3-bis del d.l. n. 146 del 2021, conv. dalla l. n. 215 del 2021), è inammissibile l'impugnazione dell'estratto di ruolo in ragione della dedotta invalidità della notifica della cartella esattoriale emessa ai fini della riscossione di una sanzione amministrativa pecuniaria, salvo che il debitore dimostri la sussistenza di un interesse ad agire come delineato nella menzionata disposizione […] la cui esistenza dev'essere valutata al momento della pronuncia”; ancora, Cass. Civ. ord. n. 2889/2023 e 4448/2023, le quali, pur ribadendo le considerazioni sopra enunciate, hanno tuttavia similmente precisato che “in caso di impugnazione dell'estratto di ruolo, l'applicabilità, anche nei giudizi pendenti, dell'art. 12, comma 4-bis del d.P.R. n. 602 del 1973, e della configurazione assunta dall'interesse ad agire in virtù della norma sopravvenuta, rilevante, secondo una concezione dinamica, fino al momento della decisione, trova il suo limite nell'espresso giudicato interno sulla sussistenza dell'interesse, donde la inidoneità dello «ius superveniens» a superare il giudicato formatosi sull'ammissibilità dell'azione esercitata, e quindi della sussistenza dell'interesse ad agire, espressamente riconosciuta dal giudice di appello”.
La Corte Costituzionale, con sentenza n. 190/2023, ha rigettato la questione di legittimità sollevata nei confronti del nuovo comma 4–bis dell'art. 12 DPR n. 602/1973 con riferimento agli artt. 3, 24, 113 e 117 (quest'ultimo con riguardo all'art. 6 della CEDU e all'art. 1 del Protocollo addizionale n. 1 della Convenzione) della Costituzione (“la norma censurata reagisce alla proliferazione dei ricorsi riconoscendo solo in taluni casi la meritevolezza della tutela
“anticipata”, riservando agli altri casi la strada dell'impugnazione “indiretta” al fine di censurare, pagina 10 di 11 dinanzi al giudice tributario, l'atto esecutivo successivo viziato dalla mancata notifica dell'atto presupposto”): il Giudice delle Leggi, pur rilevando che “l'abuso di quanti approfittano della vulnerabilità del sistema – dove spesso l'agente della riscossione, addirittura, non è in grado di fornire la prova della regolare notifica – e così generano un preoccupante contenzioso seriale, non può in via sistematica comprimere il bisogno di tutela “anticipata” dei soggetti (fossero anche pochi) che legittimamente lo invocano”, ha in ogni caso precisato che “il rimedio alla situazione che si è prodotta per effetto della norma censurata coinvolge però profili rimessi – quanto alle forme e alle modalità – alla discrezionalità del legislatore e non spetta, almeno in prima battuta, a questa Corte”.

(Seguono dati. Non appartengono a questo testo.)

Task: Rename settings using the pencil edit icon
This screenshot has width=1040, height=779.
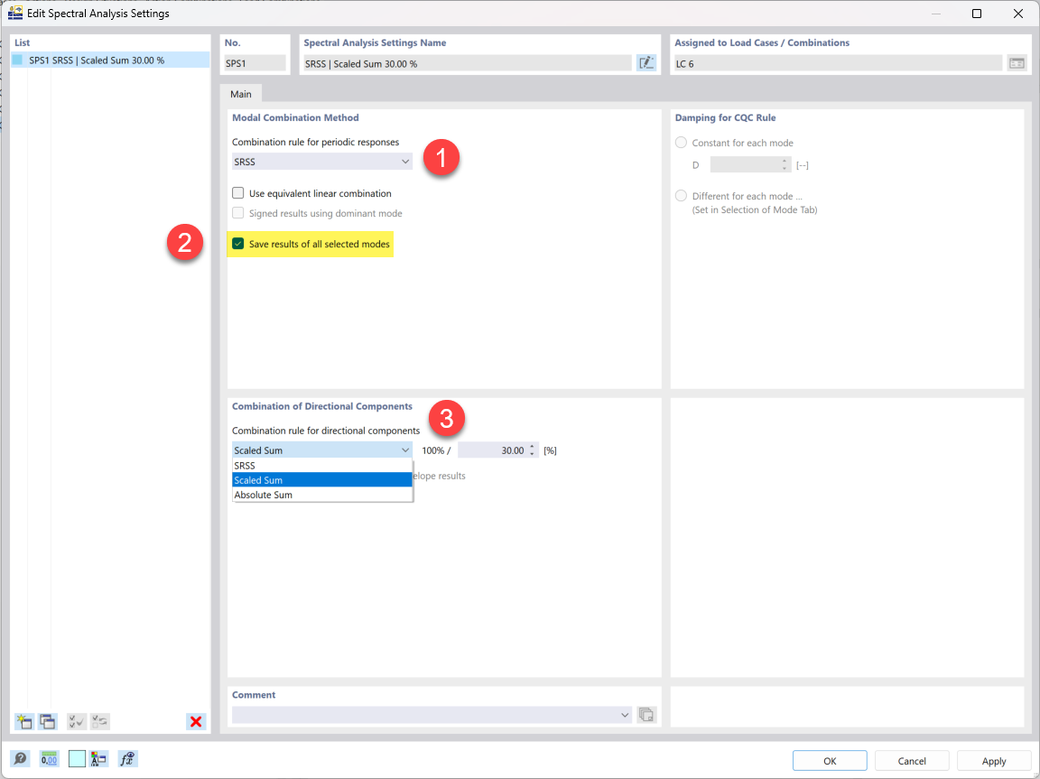Action: click(x=646, y=62)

Pertanto, allo stato dell'arte, e quantomeno con riferimento al caso della cartella non/invalidamente notificata, deve farsi riferimento all'opzione normativa prefigurata dal
Legislatore del 2021, oggetto di stretta interpretazione.

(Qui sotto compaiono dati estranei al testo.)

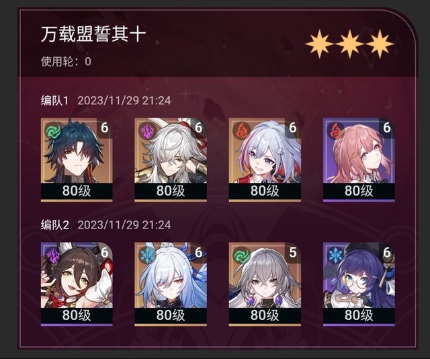Click Lightning element icon on brown-haired Tingyun

pos(53,255)
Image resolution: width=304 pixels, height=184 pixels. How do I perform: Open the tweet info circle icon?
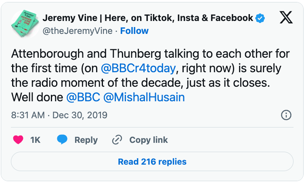pos(286,115)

Nel caso che occupa, si ravvisano motivi idonei a giustificare la compensazione integrale delle spese di ambo i gradi (dovendosi modificare anche sul punto la statuizione del G.d.P.) ai sensi dell'art. 92 co. 2 c.p.c., per mutamento della giurisprudenza rispetto alle questioni dirimenti.
P.Q.M.
Il Tribunale, definitivamente pronunciando, ogni diversa istanza ed eccezione disattesa o assorbita:
1) in accoglimento dell'appello ed in riforma della sentenza di primo grado, dichiara inammissibile l'opposizione ex art. 615 c.p.c. spiegata in primo grado da CP_2
[...]
2) compensa integralmente le spese di entrambi i gradi di giudizio tra le parti
(riformando anche in parte qua la sentenza appellata).